Johnston Co. emergency officials bracing for Raleigh I-40/I-440 overhaul
Posted January 28, 2013
Raleigh, N.C. — As Raleigh drivers brace for what's been described as the biggest road project in the Triangle, emergency services officials in Johnston County have started talking with the state Department of Transportation about how the work might affect transferring patients to Wake County medical facilities.
DOT crews are expected to begin work as early as this summer on a three-year overhaul of Interstate 40 and Interstate 440 – from U.S. Highway 1 in Cary to U.S. Highway 64/264 in Raleigh.
Work on the 11.5-mile stretch of highway will require lane closures, and transportation officials have said drivers can expect delays – although how much of a delay depends on the time of day, how many lanes are open, the amount of traffic and any wrecks in the area.
"For Johnston County EMS, that route is critical," Josh Holloman, EMS division chief of Johnston County, said Monday. "Fortunately, we only transport about 20 percent of our patients to Wake County, but we do take our sickest patients to WakeMed – with them being a specialty center for heart attacks, traumas and strokes."

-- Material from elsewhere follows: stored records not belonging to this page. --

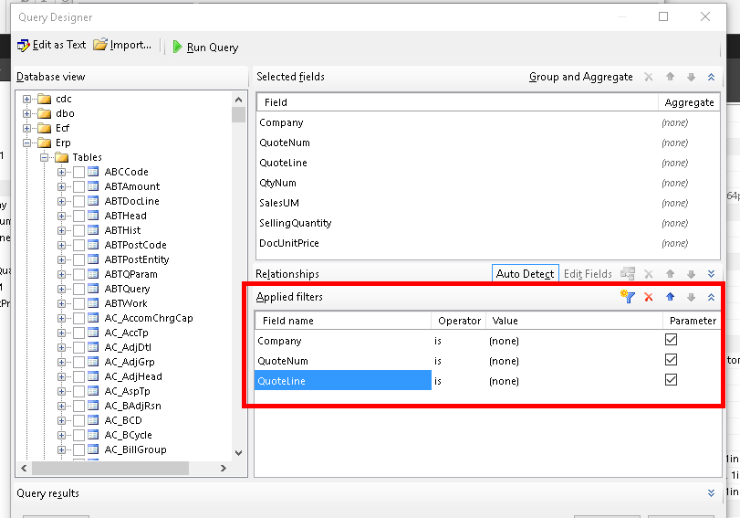
Task: Click the ABTHead table icon
Action: pos(93,216)
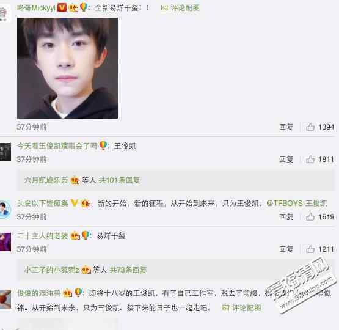This screenshot has height=330, width=339.
Task: Like the comment with 1394 likes
Action: click(310, 127)
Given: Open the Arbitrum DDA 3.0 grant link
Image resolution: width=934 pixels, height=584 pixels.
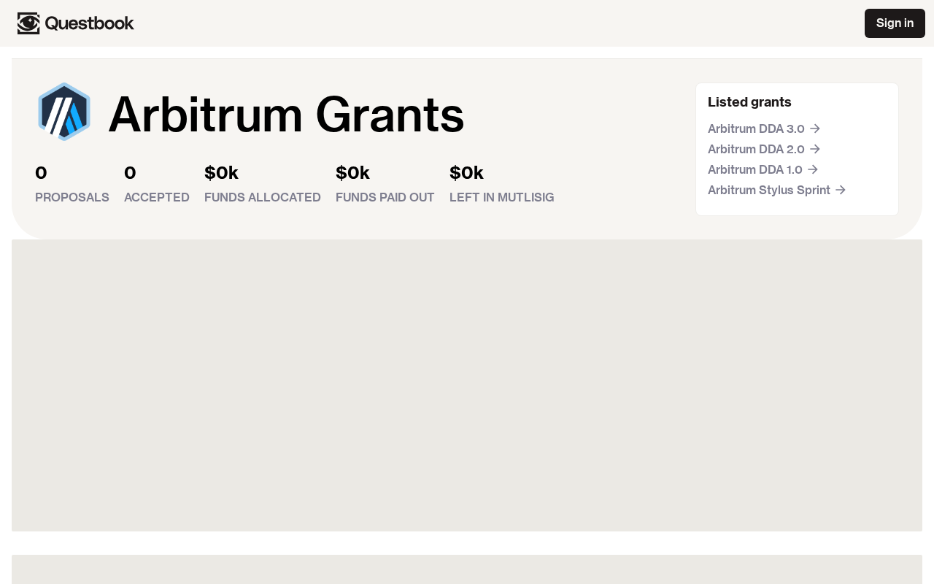Looking at the screenshot, I should click(756, 128).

That's why Holloman says officials are meeting with the DOT.
Early conversations between both have emergency officials in Johnston County communicating directly with the DOT's State Traffic Operations Center in Raleigh, where workers monitor hundreds of cameras across the state to provide real-time traffic information.
"We've got an abundance of technology that's going to help us," said STOC project manager Bryan Gunter.
In addition to a regular staff of up to five operators in the operations center, Gunter says the DOT is planning on putting additional personnel in place to monitor work zones along I-40 and I-440 when they are active.
Operators will then be able to determine the fastest route for emergency responders to get to their destinations without affecting traffic monitoring in other parts of Raleigh and the state.
"One of the things we really would like to do is to get real-time information into ambulances," Holloman said, "and then make a decision on transport and also include the patient in that decision."
Another goal, he says, is to get ambulance dispatchers direct access to the same information.
"We know we're going to be impacted, especially during the morning commute. That's what we're most worried about," Holloman said. "We plan on making sure we have a good plan and something that we'll deal with."